Ri'aan nasi/ri'aan pusaak ada dalam pengetahuan umum sebagai anak yang lahir tanpa seorang ayah yang bertanggung jawab. Bila hal ini terjadi, maka anak akan mengikuti garis keturunan ibunya (matriakh). Pada kalangan Roi'is hal ini akan berlangsung selamanya, sementara pada kaum Kotos, tidak selalu demikian. Seorang anak yang disebut ri'aan nasi pada suatu titik waktu tertentu akan mencari untuk menemukan rumpun keluarganya yang sah (npeo' ma naim naaf/'naof). Kelak bila menemukan rumpun keluarganya, maka akan diadakan upacara saebnono kepadanya sehingga ia terhisap ke dalam rumpun keluarga (umi) itu.

Ri'aan pusaak disebut demikian bila satu keluarga memiliki sejumlah gadis tanpa saudara laki-laki. Seseorang di antara mereka yang mengandung dan melahirkan seorang anak (bersyukur jika laki-laki), maka kepadanya disematkan istilah ri'aan pusaak. Anak yang demikian akan menerima nama rumpun keluarga kakeknya agar menjadi cikal-bakal penerus garis keturunan yang menganut sistem patriakh. Ia tidak akan dilepaspergi untuk mencari dan menemukan rumpun keluarga dari ayahnya yang tidak bertanggung jawab itu. Ri'aan pusaak akan mewarisi rumah, ladang dan mamar (umi-mone').

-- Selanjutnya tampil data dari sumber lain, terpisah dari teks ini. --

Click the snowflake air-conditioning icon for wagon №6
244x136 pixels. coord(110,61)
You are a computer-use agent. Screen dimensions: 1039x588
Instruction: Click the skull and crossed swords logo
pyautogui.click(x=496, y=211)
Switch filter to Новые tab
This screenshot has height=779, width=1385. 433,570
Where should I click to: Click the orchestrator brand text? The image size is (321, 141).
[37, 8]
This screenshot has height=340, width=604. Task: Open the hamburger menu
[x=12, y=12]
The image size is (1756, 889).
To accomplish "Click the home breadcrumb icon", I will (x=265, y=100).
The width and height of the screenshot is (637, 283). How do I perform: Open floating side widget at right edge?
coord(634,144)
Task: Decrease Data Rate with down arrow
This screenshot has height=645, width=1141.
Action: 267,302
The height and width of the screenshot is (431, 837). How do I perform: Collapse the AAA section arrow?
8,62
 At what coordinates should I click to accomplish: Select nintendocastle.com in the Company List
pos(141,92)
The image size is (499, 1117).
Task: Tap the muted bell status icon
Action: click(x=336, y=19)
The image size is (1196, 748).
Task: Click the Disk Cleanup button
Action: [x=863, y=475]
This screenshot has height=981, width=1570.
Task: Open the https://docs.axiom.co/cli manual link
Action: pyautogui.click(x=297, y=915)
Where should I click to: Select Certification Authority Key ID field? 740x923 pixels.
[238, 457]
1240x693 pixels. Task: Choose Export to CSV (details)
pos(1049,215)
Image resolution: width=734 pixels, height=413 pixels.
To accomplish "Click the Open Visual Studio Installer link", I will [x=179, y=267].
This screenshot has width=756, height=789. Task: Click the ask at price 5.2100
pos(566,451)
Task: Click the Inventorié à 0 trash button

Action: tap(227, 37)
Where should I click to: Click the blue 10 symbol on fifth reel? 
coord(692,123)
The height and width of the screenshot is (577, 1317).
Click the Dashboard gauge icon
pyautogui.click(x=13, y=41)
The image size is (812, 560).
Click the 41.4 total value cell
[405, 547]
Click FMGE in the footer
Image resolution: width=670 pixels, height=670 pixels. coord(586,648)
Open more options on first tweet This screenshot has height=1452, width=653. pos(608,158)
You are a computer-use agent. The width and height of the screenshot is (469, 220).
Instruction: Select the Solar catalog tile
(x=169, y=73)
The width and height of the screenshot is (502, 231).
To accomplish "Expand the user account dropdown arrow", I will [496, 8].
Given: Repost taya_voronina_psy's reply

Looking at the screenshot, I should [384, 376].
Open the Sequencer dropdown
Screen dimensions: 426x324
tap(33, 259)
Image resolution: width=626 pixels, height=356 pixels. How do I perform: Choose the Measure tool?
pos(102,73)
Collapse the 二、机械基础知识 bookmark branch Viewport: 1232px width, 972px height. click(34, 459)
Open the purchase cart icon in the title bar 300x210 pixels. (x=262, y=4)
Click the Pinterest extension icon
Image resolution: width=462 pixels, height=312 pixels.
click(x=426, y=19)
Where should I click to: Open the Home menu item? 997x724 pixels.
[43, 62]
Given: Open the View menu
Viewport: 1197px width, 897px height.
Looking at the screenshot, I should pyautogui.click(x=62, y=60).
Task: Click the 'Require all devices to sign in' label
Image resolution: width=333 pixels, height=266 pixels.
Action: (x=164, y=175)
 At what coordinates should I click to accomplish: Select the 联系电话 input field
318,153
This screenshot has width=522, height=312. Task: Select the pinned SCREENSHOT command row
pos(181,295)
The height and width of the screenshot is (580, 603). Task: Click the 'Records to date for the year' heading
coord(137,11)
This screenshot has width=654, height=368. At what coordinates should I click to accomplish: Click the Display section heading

Na'oi, artinya seseorang anak lahir dari pasangan suami-isteri sah dapat menyerahkannya kepada orang tua dari ibu anak ini.   Anak yang diserahkan akan menggunakan nama rumpun keluarga dari ibunya. Proses na'oi dilakukan dan diketahui bersama paling kurang oleh empat rumpun keluarga yakni dua rumpun keluarga dari pihak suami (ayah anak itu), dan dua rumpun lainnya dari pihak isteri (ibu anak itu), dengan disaksikan oleh pemangku adat dan pemangku kepentingan lainnya.

Arkeen, artinya adopsi. Satu pasangan suami-isteri yang tidak mempunyai anak dapat melakukan suatu proses hukum adat yang disebut arkeen. Arkeen dilakukan dengan memohon kesediaan sepasang suami-isteri untuk menyerahkan seorang anak kepada sepasang suami-isteri yang tidak memiliki anak (nkiu). Bila pendekatan untuk proses arkeen ini  disetujui, maka selanjutnya empat rumpun keluarga menghadiri ritual ini, dengan dihadiri dan disaksikan oleh pemangku adat dan pemangku kepentingan lainnya. Ritual arkeen yang telah berlangsung selanjutnya akan mengalihkan nama rumpun keluarga anak itu ke dalam rumpun keluarga dari pasangan suami-isteri yang mengadopsinya (arkeen).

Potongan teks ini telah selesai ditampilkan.